30.   The fall 2018 agreement to complete the irrigation and turf for the applicant was made based on the conditions at the work site at the time. I find that the applicant changed the access to his rear yard, because his photographs show the backyard, with a retaining wall. I find that it was an implied term of the agreement to complete the irrigation and turf work with the access to the yard as it was in fall 2018. I find that the applicant breached this condition. I find that the respondent was therefore entitled not to complete the irrigation or turf work.

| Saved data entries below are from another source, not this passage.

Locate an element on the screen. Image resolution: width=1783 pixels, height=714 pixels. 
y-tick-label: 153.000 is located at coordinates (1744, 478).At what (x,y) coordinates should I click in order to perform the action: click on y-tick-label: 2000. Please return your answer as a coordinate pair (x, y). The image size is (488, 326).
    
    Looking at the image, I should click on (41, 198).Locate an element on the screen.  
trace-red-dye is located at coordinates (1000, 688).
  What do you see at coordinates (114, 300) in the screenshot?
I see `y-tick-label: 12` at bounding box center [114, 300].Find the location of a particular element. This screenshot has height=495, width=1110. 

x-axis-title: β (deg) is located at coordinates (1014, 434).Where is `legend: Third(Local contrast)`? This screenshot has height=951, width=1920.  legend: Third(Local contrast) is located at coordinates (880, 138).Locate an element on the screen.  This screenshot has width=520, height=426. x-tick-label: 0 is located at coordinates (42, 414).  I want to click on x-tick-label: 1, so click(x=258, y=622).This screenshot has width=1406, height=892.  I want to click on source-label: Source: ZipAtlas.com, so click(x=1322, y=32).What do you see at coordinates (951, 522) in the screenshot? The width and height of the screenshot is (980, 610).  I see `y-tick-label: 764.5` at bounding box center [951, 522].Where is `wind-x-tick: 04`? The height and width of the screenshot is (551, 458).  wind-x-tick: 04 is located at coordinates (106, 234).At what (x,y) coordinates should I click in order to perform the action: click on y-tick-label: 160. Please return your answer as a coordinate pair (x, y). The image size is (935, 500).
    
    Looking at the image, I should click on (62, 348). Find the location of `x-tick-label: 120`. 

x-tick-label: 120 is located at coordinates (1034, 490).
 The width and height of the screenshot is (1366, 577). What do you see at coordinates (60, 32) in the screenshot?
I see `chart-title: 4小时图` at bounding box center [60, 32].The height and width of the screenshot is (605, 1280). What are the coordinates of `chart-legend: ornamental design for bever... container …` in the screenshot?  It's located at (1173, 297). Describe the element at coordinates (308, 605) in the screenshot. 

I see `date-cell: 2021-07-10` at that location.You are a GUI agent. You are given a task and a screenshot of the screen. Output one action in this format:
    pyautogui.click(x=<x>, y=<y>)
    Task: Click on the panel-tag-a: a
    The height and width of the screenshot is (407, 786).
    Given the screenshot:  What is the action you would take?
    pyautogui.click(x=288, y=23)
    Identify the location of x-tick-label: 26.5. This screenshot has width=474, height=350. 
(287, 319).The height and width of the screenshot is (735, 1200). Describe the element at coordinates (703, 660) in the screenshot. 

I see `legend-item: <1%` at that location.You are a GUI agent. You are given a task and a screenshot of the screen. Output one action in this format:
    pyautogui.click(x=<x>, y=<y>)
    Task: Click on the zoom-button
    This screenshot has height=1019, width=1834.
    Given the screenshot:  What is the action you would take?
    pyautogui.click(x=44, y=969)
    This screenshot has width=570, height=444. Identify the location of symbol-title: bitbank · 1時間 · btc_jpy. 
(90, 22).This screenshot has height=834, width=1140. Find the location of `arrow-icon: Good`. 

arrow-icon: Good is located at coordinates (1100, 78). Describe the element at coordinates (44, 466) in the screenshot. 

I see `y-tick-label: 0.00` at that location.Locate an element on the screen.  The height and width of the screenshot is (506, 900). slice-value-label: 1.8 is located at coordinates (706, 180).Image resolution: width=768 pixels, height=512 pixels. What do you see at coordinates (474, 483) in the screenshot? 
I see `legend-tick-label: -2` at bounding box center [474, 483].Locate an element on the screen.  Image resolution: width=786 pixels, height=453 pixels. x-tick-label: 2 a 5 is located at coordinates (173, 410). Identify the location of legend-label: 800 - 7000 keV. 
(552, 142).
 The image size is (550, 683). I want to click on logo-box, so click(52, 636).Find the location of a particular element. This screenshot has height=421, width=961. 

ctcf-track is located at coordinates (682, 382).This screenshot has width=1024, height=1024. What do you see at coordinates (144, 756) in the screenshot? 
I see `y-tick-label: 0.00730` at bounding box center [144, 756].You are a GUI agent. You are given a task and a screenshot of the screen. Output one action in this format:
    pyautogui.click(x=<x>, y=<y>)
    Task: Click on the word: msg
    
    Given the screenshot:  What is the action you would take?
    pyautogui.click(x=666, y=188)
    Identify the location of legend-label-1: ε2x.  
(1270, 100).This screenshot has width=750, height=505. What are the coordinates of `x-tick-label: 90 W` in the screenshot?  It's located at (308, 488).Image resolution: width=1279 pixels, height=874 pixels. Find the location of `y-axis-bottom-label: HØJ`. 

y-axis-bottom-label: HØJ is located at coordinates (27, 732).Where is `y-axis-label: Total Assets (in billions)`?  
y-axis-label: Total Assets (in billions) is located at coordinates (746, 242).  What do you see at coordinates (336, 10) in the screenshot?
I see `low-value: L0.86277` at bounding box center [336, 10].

31.   While I accept that the applicant was able to complete the turf installation in the rear yard on his own with a wheelbarrow, this does not mean that the respondent should have had to do so. It was reasonable for the respondent to decide that, given the problems posed with changed access to the backyard, he was no longer prepared to complete the work as quoted.

32.   Even if I had decided that the respondent was liable in breach of contract, the applicant has not proven his damages. He quantified the cost of turf installation at 20% of the respondent’s turf install budget but did not prove that finishing the irrigation or turf work would cost anything different than it would have had he paid the respondent to complete the job.

33.   Under section 49 of the Act, and tribunal rules, the tribunal will generally order an unsuccessful party to reimburse a successful party for tribunal fees and reasonable dispute-related expenses. I see no reason in this case not to follow that general rule. As the successful respondent paid no tribunal fees, I make no order in this regard. I dismiss the applicant’s claim for tribunal fees.

ORDER

34.   I dismiss the applicant’s claims and this dispute.